What you should do:
Can you restate word for word the rows from the line containing "You are a GUI" through the line containing "This screenshot has"?

Material provided:
— Start —
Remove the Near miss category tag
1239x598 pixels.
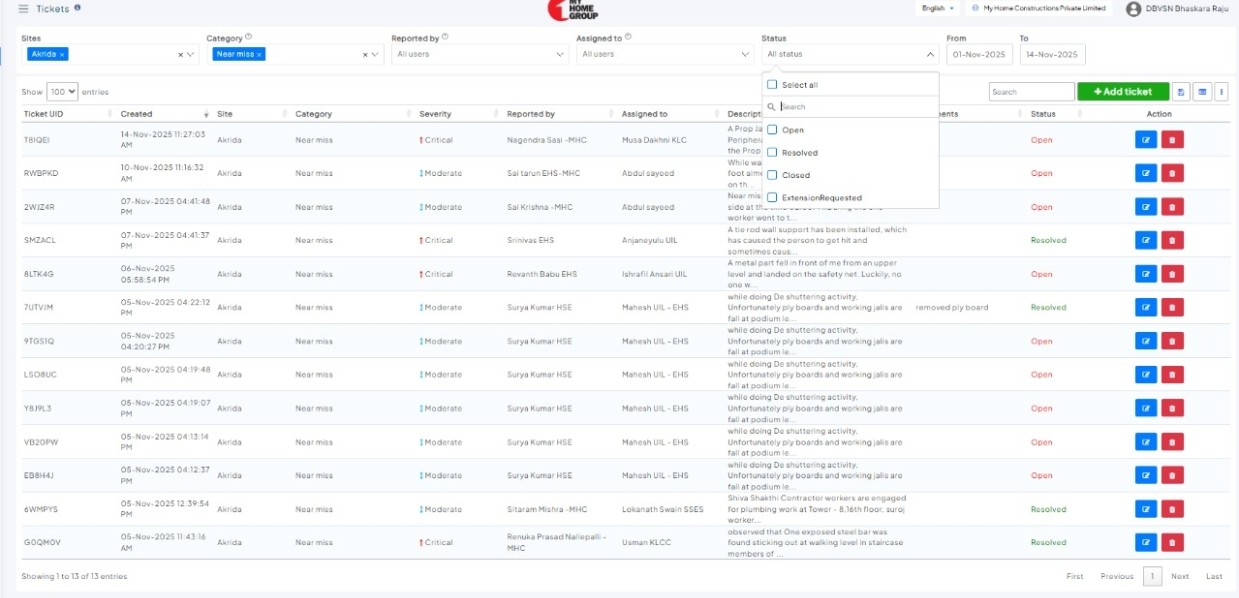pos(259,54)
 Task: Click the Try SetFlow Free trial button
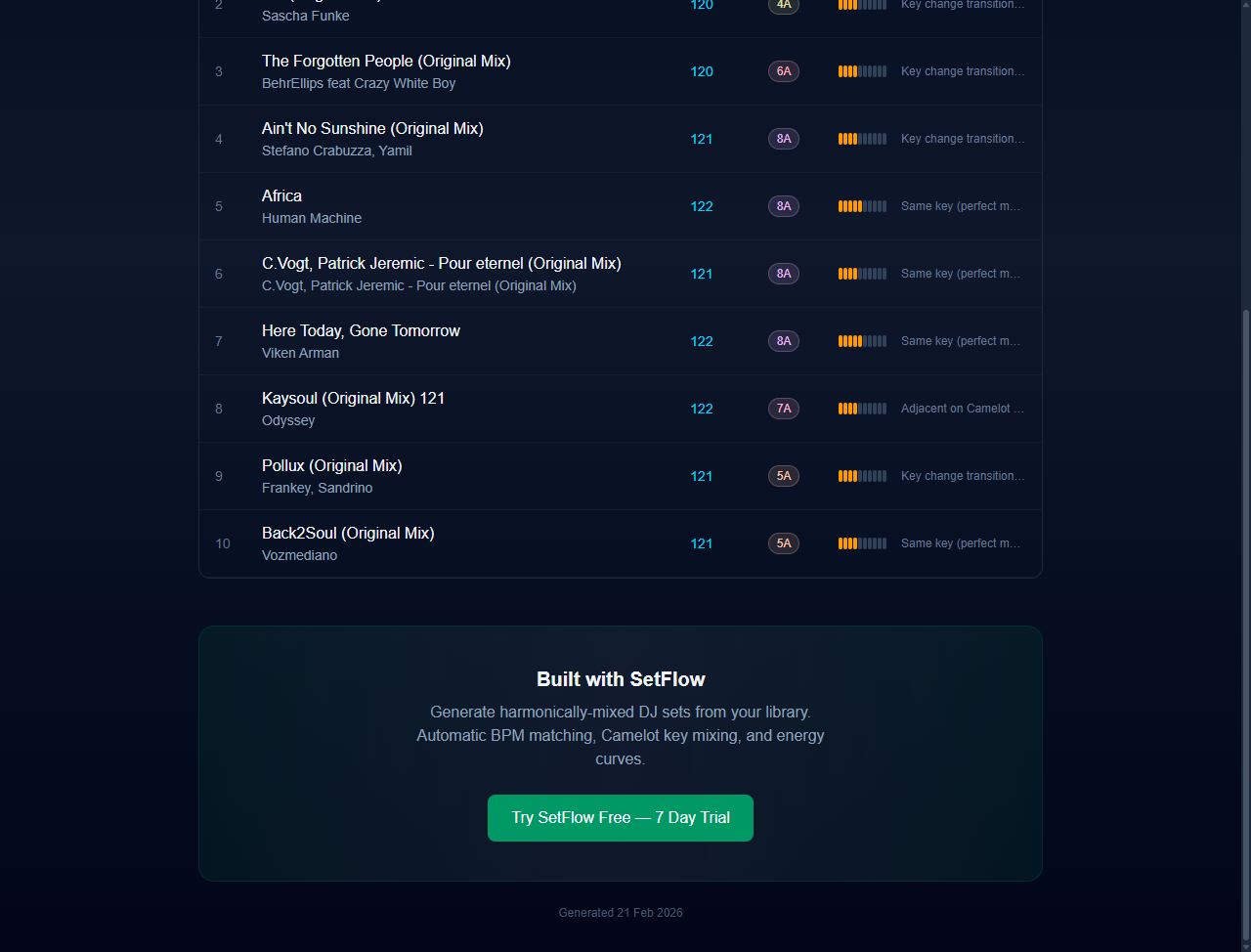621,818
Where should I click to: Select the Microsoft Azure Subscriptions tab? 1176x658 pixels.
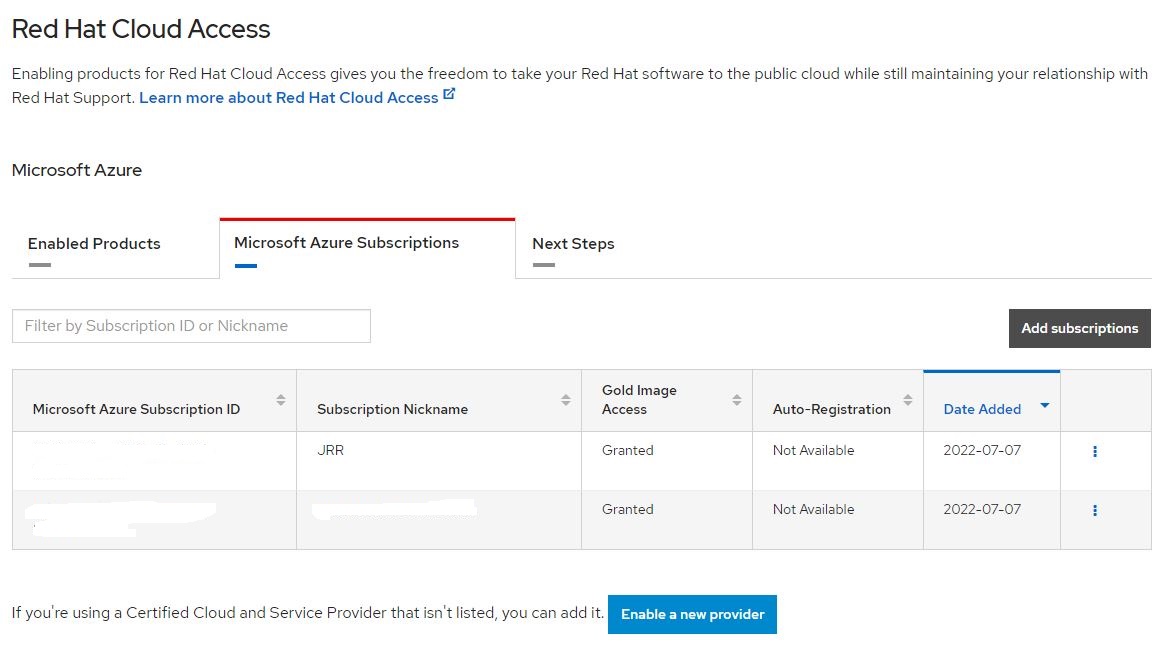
— End —
— Start —
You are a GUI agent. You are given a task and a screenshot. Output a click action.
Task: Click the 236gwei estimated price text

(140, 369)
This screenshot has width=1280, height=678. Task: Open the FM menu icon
— End —
— Start —
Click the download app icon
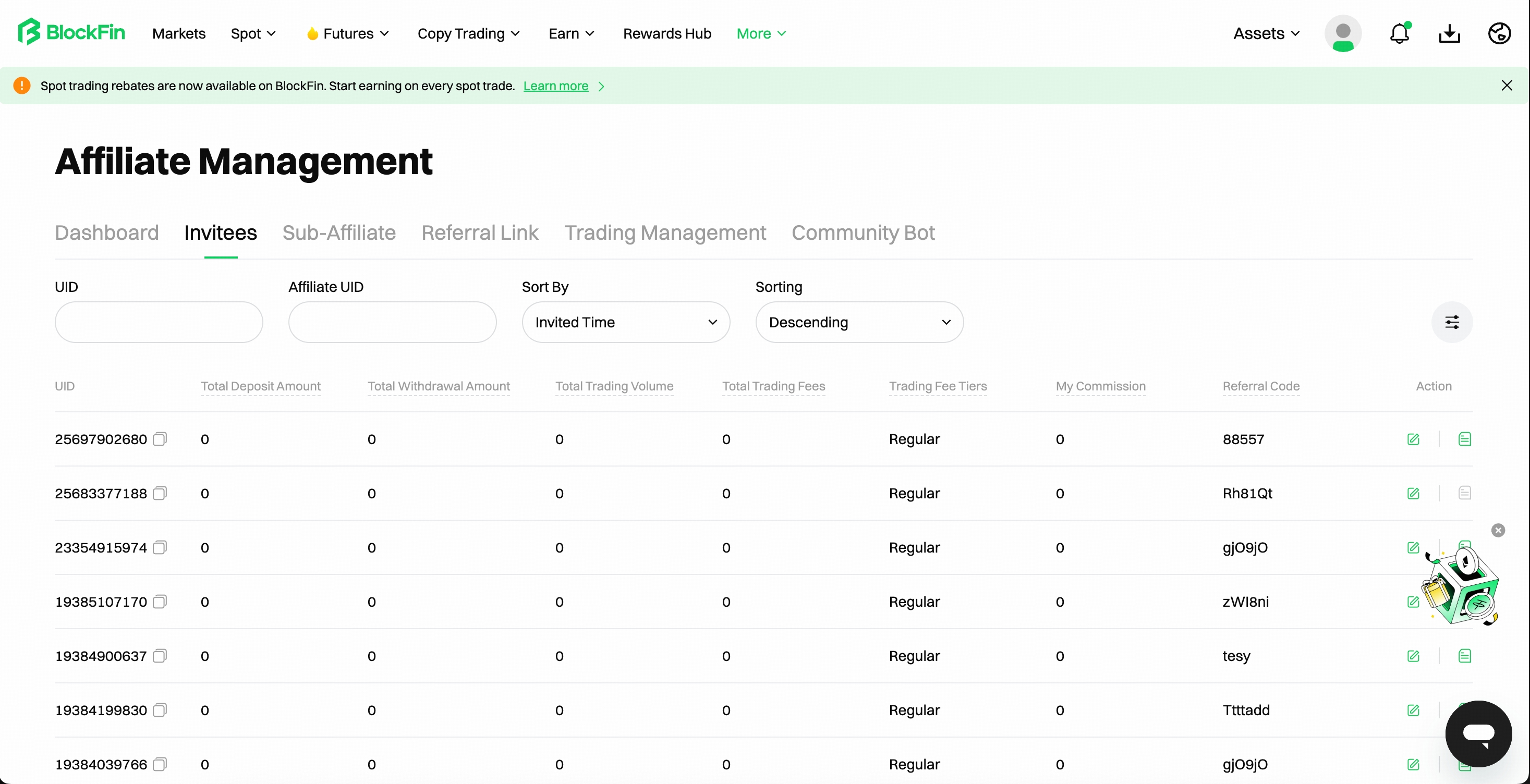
— End —
Response to this task:
You are a GUI agent. You are given a task and a screenshot. Output a click action.
Task: Click the 236gwei estimated price text

(140, 369)
This screenshot has width=1280, height=678. Task: Open the FM menu icon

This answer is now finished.